Medio ambiente, factor de cohesión social
Raúl Estrada escribe el blog de Greenpeace La voz del planeta
La contaminación del aire no permite ver claramente los edificios en Teherán, la capital de Irán. Crédito: Archivo / EFE
Por Raúl Estrada, director de comunicación de Greenpeace en México
Asia, África, Europa, sur, centro o Norteamérica… ninguna región escapa a historias de contaminación de los recursos naturales que afectan a comunidades o ciudades enteras.
Cientos o miles de personas son obligadas a abandonar sus tierras porque no pueden enfrentarse al daño causado a la tierra, aire o agua, cuando una empresa o gobierno impone un proyecto de “mayor beneficio social” sin consultar a la gente: La falta de unión, la ausencia de documentos de identidad o el desconocimiento de los recursos legales al alcance, impiden hacer frente a los abusos, evitar el daño ambiental o que éste sea reparado por los responsables.
¿Exagero? No. En un medio ambiente destruido se gesta la desintegración de una familia, una comunidad o una sociedad. En un entorno donde se lucha diariamente por tener alimentos sanos, acceso al agua, aire limpio o un espacio seguro y saludable para vivir, es donde se gesta la pobreza, la marginación y la migración. Las presiones económicas para subsistir afectan a las familias y establecimientos locales, y cuando esta inestabilidad invade a una comunidad, tenemos ya una crisis política que avanza hasta trastocar una región, un país o cruzar las fronteras.
¿Ejemplos? Cientos de refinerías contaminan desde hace décadas y diariamente el aire, agua y tierra de cientos de ciudades del mundo, dejando generaciones enteras enfermas y calentando del planeta. Da igual si es por petróleo, carbón o gas, y claro, con el gas shale.
Las petroleras mundiales quieren explotar hidrocarburos en el Ártico, por Dinamarca, Rusia, Canadá o Estados Unidos, por donde sea, no importa acabar con los hielos milenarios en el extremo norte del planeta. Olvidan que en 2010 un vertido en aguas profundas del Golfo de México tardó meses en controlarse y aun vemos efectos del daño causado.
¿Y qué tiene que ver Greenpeace?
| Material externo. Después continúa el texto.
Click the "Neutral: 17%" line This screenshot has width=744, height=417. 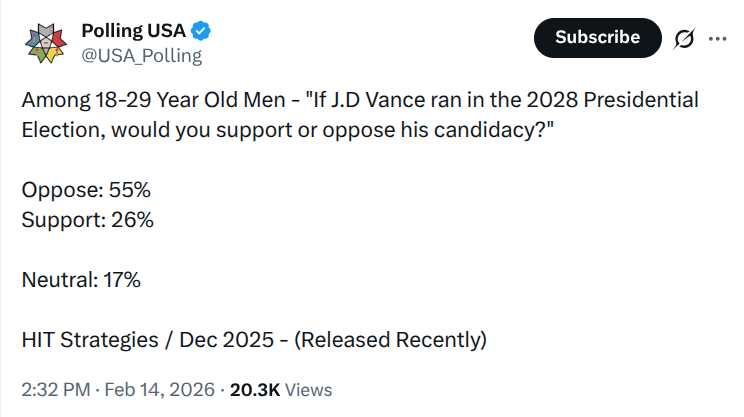click(x=81, y=280)
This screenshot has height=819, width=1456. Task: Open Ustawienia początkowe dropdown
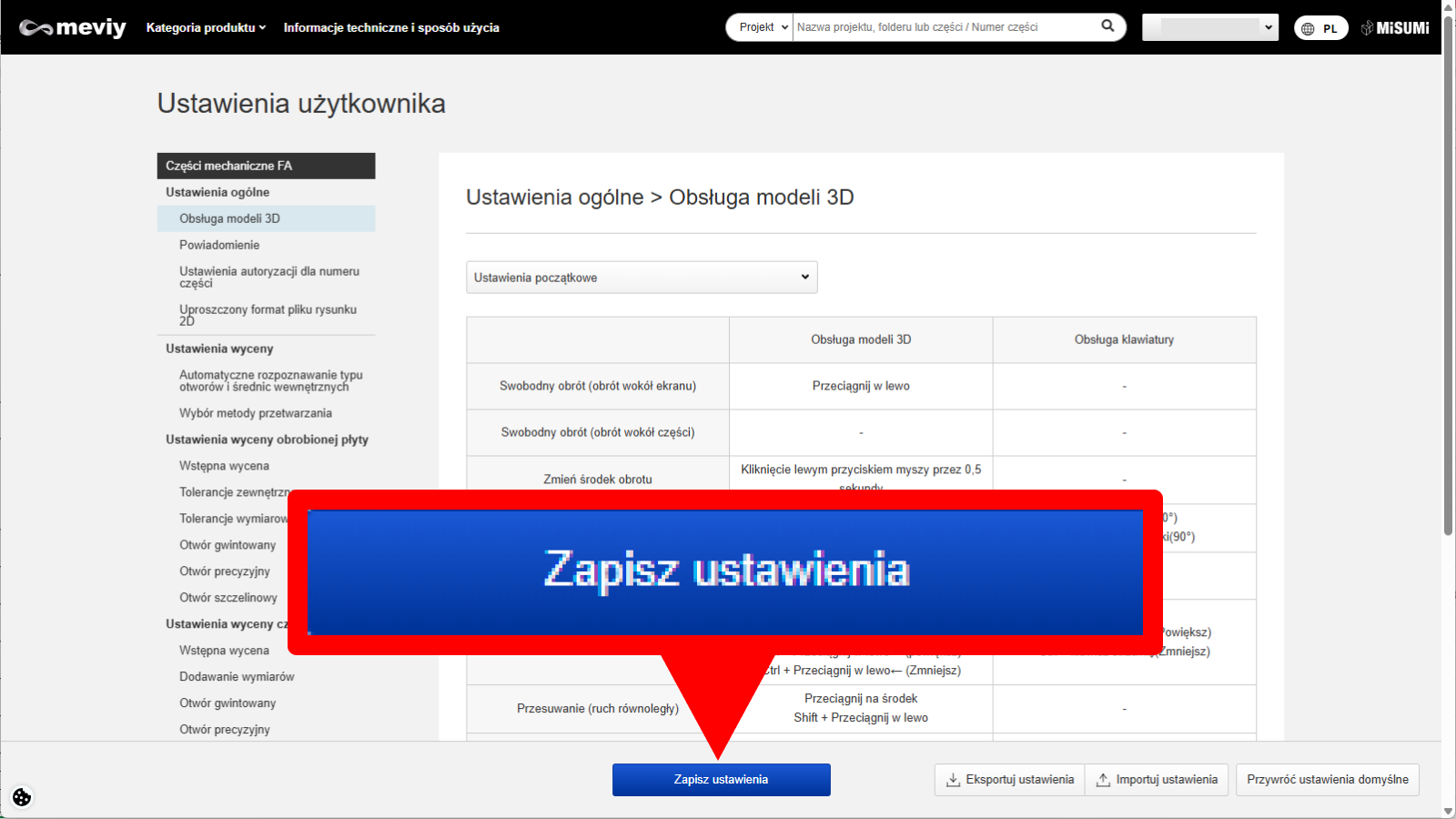click(642, 278)
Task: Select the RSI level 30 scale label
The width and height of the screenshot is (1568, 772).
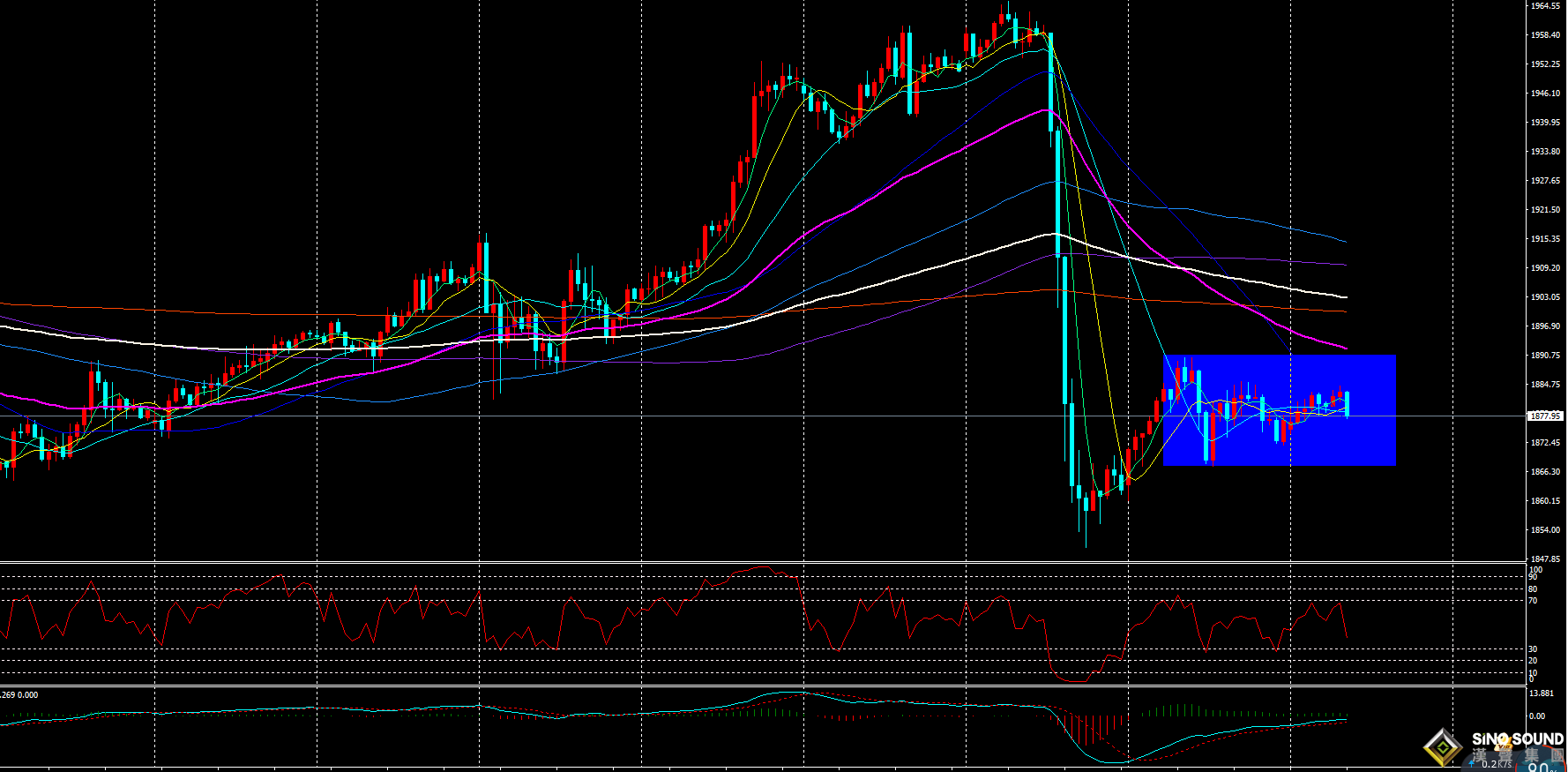Action: pos(1533,649)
Desde de los años 70 esos y otros han sido los casos de desastre ambiental que la organización ha expuesto ante la opinión pública, con testimonios ciudadanos y datos científicos, para que sea la sociedad la que exija el fin a esos abusos de gobiernos o empresas.
En los años 80 documento los efectos sociales por los impactos climáticos de sequías, huracanes e inundaciones y mostró su relación con los gases que calientan el planeta y que provienen del uso de carbón, gas o petróleo para obtener energía. ¿y la solución? Fuentes naturales como el sol, el viento, el vapor del subsuelo o pequeñas hidroeléctricas para cubrir las necesidades de energía de ciudadanía, gobierno e industria.
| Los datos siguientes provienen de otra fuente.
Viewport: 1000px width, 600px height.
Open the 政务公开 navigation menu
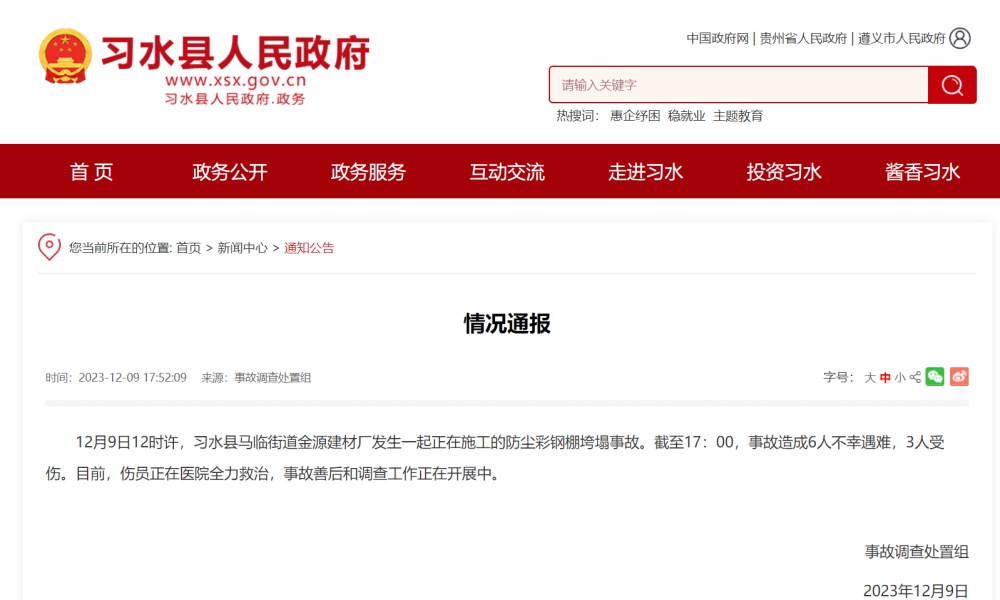230,172
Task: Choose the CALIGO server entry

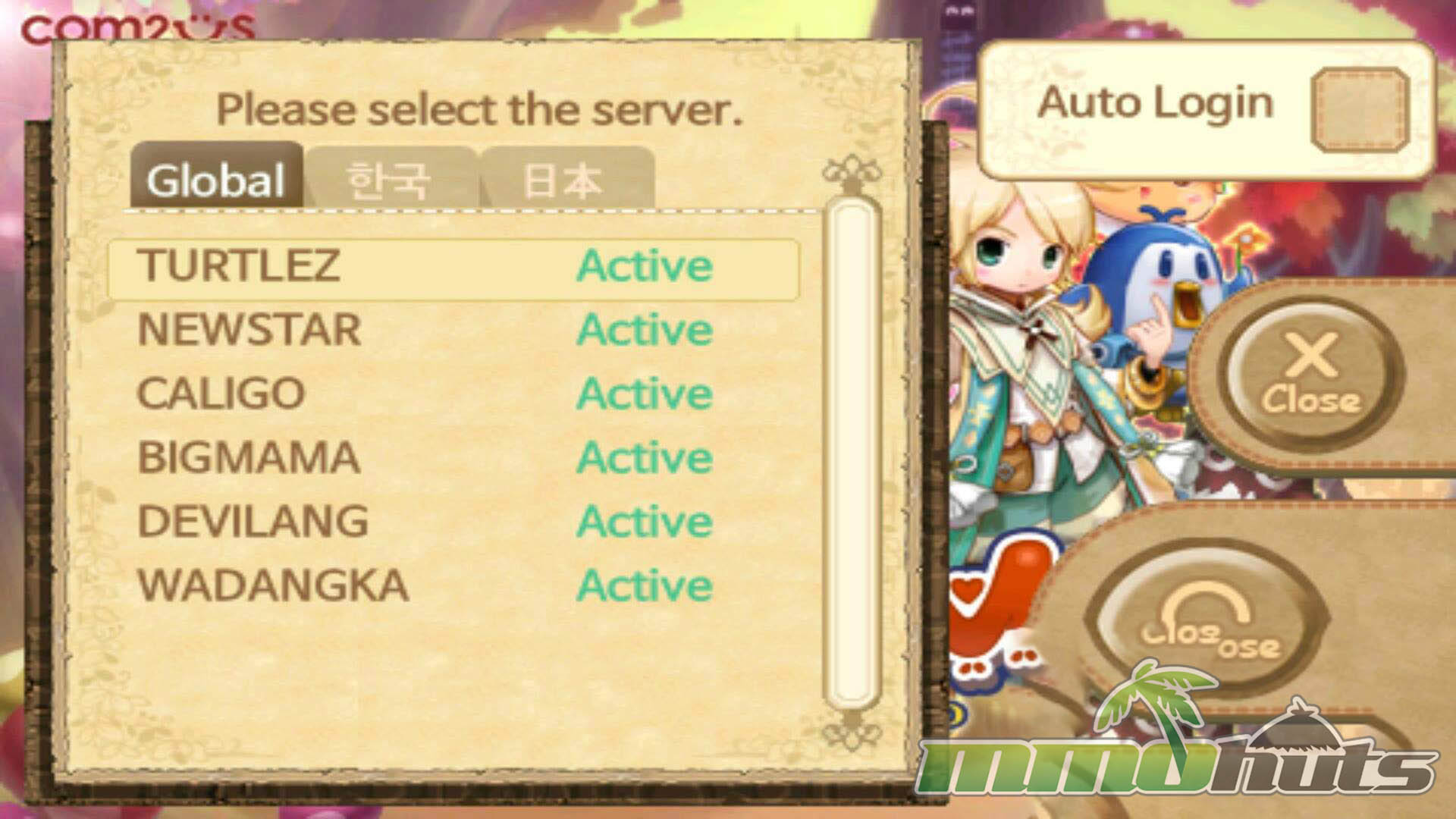Action: tap(453, 394)
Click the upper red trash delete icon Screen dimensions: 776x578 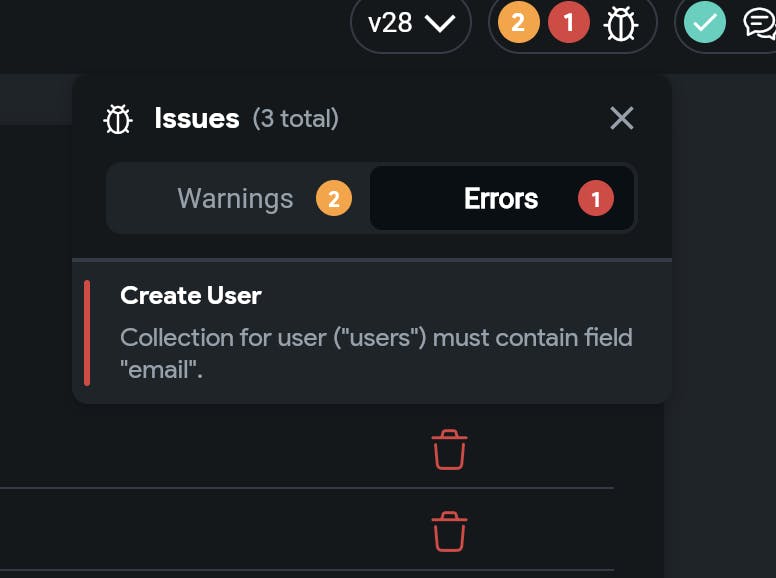click(450, 450)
Hemos mostrado que la pérdida de bosques y selvas en todo el mundo también calienta el planeta. Deforestar para obtener toneladas de madera y celulosa o para la agricultura, ganadería o ampliar las ciudades está pasando alta factura a la humanidad. Recientemente exhibimos a varios países europeos que presumen la procedencia sustentable de la madera que cuesta la vida a comuneros locales por la tala ilegal en la Amazonia.
La sobreexplotación pesquera y la contaminación por vertidos químicos o nucleares están acabando con la biodiversidad de los océanos. La pesca es el sustento de muchas comunidades y países, pero es necesario establecer cuotas de captura, reglas y permitir la recuperación de los stocks de especies comerciales sin arrasar con la demás especies.
Greenpeace puso bajo la lupa a la industria de la moda por usa diversos ríos y cuencas del mundo para verter sustancias químicas altamente tóxicas que al contacto con el agua pueden tener nuevas combinaciones con efectos aún desconocidos. Esa misma agua la llega a miles de comunidades y se usa en la agricultura. ¿Quién controla que sea saludable?
En todas estas causas Greenpeace ha buscado que también participe la ciudadanía. Que sea la voz y acción de la gente la que permita reconstruir el medioambiente depredado y fortalecer el tejido social. ¿Cómo? Desde un cambio de hábitos, obtener más información y compartirla en las redes sociales, participando en actividades públicas, donando tiempo como voluntario o haciendo una aportación económica. El cómo es decisión de cada ciudadano, lo importante es dar un paso más por el bien común de nuestro planeta.